Friday, October 4, 2024

UPDATED: Unloading/Loading NLS (National Language Support) Data in Oracle

What is the problem?

Every Oracle database has 2 different character sets for "string" data types.  These character sets are defined whenever a database is created.

  • CHARACTER SET - This is the main character set for the database. It is set for specific environment and application needs.  This character set is normally used to store and handle all string data.
  • NATIONAL CHARACTER SET - This is the NLS (National Language Support) character set and is available for multi-lingual string data storage on all Oracle databases.  It can be set to one of these UNICODE character sets: "AL16UTF16" or "UTF8".
Oracle's DB Sample Schemas use the NLS character set for multi-lingual string data.  This data is loaded with SQL INSERT statements.  However, we have a need to unload and load this data to/from text files.

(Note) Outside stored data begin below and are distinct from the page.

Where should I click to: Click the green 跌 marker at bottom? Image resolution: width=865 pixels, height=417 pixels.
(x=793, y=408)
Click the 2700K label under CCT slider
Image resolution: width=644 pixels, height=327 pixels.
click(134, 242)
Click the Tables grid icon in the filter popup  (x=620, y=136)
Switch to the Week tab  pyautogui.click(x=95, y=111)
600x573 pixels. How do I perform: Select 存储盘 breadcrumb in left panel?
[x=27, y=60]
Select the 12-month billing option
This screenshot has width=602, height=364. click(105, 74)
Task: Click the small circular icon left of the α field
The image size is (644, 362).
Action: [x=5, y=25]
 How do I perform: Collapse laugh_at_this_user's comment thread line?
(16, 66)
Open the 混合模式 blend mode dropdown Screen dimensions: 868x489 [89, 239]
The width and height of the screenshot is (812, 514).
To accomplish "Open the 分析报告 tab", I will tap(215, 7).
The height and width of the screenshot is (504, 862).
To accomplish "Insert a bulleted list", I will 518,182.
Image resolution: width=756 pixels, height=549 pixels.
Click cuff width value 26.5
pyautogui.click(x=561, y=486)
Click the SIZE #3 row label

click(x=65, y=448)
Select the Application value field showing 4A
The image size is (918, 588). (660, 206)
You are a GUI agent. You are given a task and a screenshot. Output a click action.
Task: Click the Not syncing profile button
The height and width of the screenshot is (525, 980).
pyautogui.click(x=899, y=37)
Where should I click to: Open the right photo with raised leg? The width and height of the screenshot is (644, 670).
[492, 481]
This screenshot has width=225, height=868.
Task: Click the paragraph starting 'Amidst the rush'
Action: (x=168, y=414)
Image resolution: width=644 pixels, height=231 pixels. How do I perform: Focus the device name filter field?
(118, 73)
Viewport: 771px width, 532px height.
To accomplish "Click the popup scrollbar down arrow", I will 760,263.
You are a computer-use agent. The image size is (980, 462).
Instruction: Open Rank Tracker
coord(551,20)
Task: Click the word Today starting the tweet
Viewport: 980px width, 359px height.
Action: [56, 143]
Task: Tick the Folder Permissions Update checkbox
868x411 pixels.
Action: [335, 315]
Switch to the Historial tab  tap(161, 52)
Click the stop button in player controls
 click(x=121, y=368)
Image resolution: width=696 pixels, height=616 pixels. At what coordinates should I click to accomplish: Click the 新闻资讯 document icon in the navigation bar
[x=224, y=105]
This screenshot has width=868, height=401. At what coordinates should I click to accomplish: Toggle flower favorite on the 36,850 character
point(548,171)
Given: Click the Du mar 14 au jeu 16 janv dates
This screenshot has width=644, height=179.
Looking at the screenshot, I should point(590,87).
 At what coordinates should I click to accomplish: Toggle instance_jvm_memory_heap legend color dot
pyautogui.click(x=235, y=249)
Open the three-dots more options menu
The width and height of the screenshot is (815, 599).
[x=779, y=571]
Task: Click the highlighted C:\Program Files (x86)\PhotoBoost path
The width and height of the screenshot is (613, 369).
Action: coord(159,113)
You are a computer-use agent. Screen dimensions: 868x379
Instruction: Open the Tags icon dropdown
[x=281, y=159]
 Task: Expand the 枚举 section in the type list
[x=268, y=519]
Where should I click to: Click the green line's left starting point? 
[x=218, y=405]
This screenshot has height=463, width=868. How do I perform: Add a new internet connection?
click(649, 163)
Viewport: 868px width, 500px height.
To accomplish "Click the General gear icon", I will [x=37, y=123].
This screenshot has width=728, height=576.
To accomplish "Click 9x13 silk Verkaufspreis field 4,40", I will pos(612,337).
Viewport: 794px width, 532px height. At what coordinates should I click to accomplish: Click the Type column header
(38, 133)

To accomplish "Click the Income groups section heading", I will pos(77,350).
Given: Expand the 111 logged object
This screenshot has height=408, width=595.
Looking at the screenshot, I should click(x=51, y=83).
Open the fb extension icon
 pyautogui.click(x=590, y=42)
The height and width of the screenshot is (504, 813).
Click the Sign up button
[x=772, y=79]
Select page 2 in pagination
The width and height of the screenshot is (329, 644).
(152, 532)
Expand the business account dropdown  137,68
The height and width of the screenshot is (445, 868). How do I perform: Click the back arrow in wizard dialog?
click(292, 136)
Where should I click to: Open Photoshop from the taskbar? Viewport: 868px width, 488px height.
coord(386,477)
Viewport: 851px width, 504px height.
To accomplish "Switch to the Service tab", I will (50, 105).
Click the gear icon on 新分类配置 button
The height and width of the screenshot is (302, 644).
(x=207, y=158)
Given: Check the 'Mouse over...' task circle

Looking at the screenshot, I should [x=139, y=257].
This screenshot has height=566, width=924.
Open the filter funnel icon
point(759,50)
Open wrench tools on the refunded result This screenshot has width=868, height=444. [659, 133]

The problem is that text files will generally have string data for the database's main character set.  A different technique is needed to unload and load the NLS string data.  Oracle's DB Sample Schemas uses the UNISTR format to segregate NLS string data from string data that uses the database's main character set.

We will be using the UNISTR format as well.

How to Unload NLS String Data to a Text File?

The US7ASCII character set is a common subset of almost all main character sets for an Oracle database.  This is important because any NLS string data saved to a text file needs a common format with the database's main character set.  Also note the US7ASCII character set only uses the 7 LSBs (least significant bits) for each character.  Characters in this range can be found when Oracle's ASCII function returns decimal values between 0 and 127.  Additionally, the "\" character needs to be "escaped" with another "\" character.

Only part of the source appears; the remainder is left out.